9. ESG & Aspirational Claims: To the extent a brand is involved with this kind of marketing, there is close scrutiny again to substantiation. Review needs to be ongoing to determine if any modifications to claims are needed. So, determining the lifecycle of a claim is important. In addition, reliance on seals/certifications continues to be potentially risky. On the environmental side, “free of” or “made with” may imply product benefits that don’t exist. FTC will likely issue revisions to its Guides for the Use of Environmental Marketing Claims (Green Guides) this year. The agency may also engage in rulemaking around these guides to increase the chances of financial penalties.
10. Prize Promotions: Regulators are taking a closer look at the concept of substantial effort as consideration. In addition, marketing, entry, and fulfillment execution may create as much legal risk as inadequate terms and conditions. Ideally, brands should invite legal involvement in every aspect of creating prize promotions. Vendor contracts need scrutiny as well for warranties and indemnities.
11. Auto-renewal, Negative Option, and Continuity Programs: There is a cascade of regulation out of states in this area, as well as pending changes on the federal law. The focus is on communication of terms, clear and easy cancellation, and reminder notices. This area of marketing is likely to result in large figure settlements if legal action is brought by regulators or plaintiffs’ attorneys.
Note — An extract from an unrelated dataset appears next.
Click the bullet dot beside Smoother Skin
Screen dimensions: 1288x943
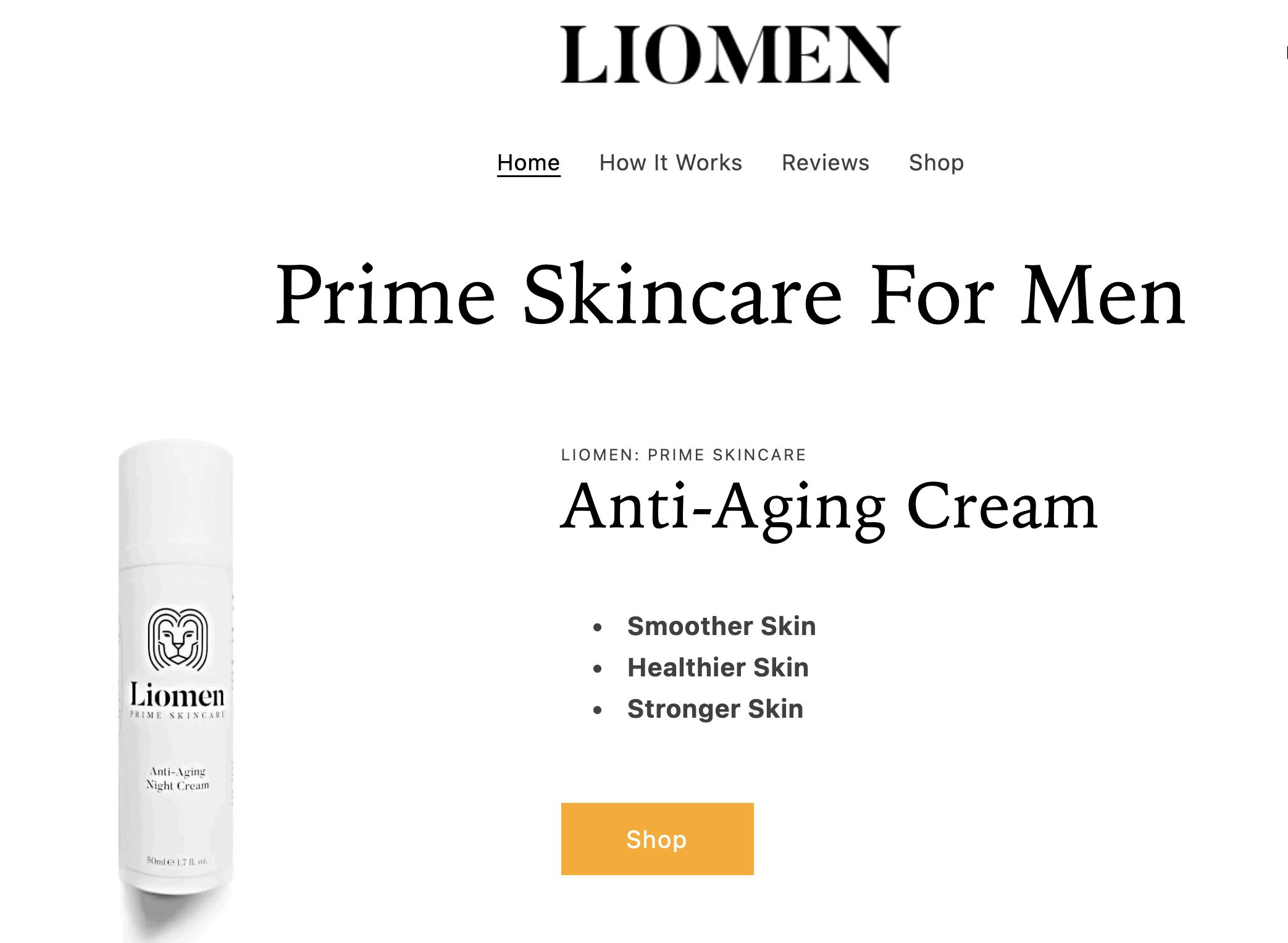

12. Arbitration and Terms of Services: We are continuing to see an evolution of mass arbitration and risks to clients. It may be appropriate to consider all options on dispute resolution, including providers of arbitration services to avoid large administrative fees. It also may be appropriate to redraft consumer-facing arbitration and other dispute resolution clauses. On a related note, brands should not rely on browsewrap agreements or email to gather consumer consent to terms of service. It is best to obtain explicit consent from the consumer, such as clicking a button or checking a box.

WHAT TO DO

With all of the above hot topics in advertising law in mind, what should  advertisers and agencies prioritize?
• Clarify policies and contractual relationships around the use of generative AI.
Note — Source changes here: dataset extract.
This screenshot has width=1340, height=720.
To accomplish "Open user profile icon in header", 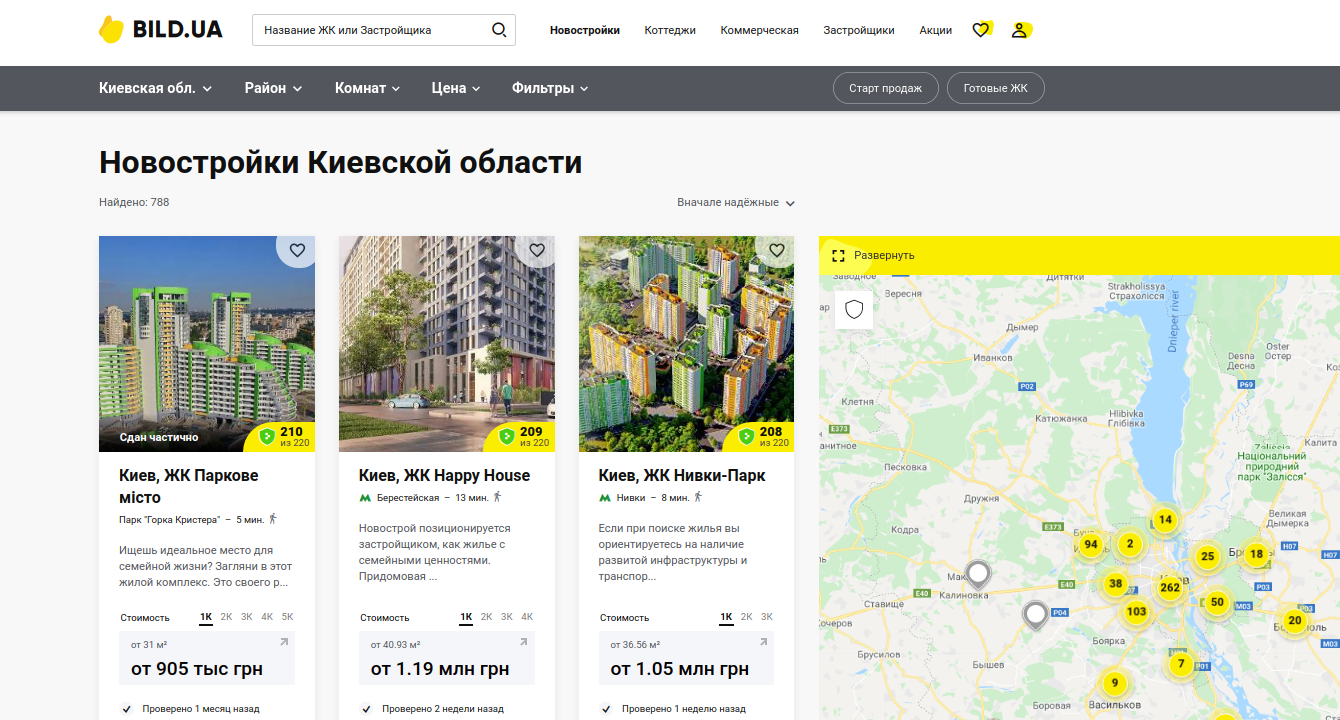I will (1019, 30).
• Audit your customer interactions to identify what regulators or plaintiffs’ attorneys may see as a “dark pattern.” 2024 should be the year to focus on unavoidable disclosures. The more a brand can prove clarity around consumer decisions, the better legal position it will have.
• Substantiate your claims and do not assume the puffery defense will work in this regulatory climate. Be careful of claims embedded in organic consumer posts.
• Clarify your contractual positions, training programs, and monitoring programs around influencer marketing. Do not assume the rogue influencer will not be a threat to the brand. While influencers need freedom, they need to understand that they have legal obligations. You may need to update your endorser/influencer agreements.
• Review your collection and use of customer reviews. With a proposed FTC rule about to be codified, the financial stakes are high. Your use of reviews should be transparent, truthful, and honest.
• Consider your pricing. The FTC and California are paving the way for new law around junk fees.
• Review your terms of service and consider how you may need to update the consumer experience around consent. Think proactively about future disputes and consider the implications of an arbitration clause and the potential for mass arbitration.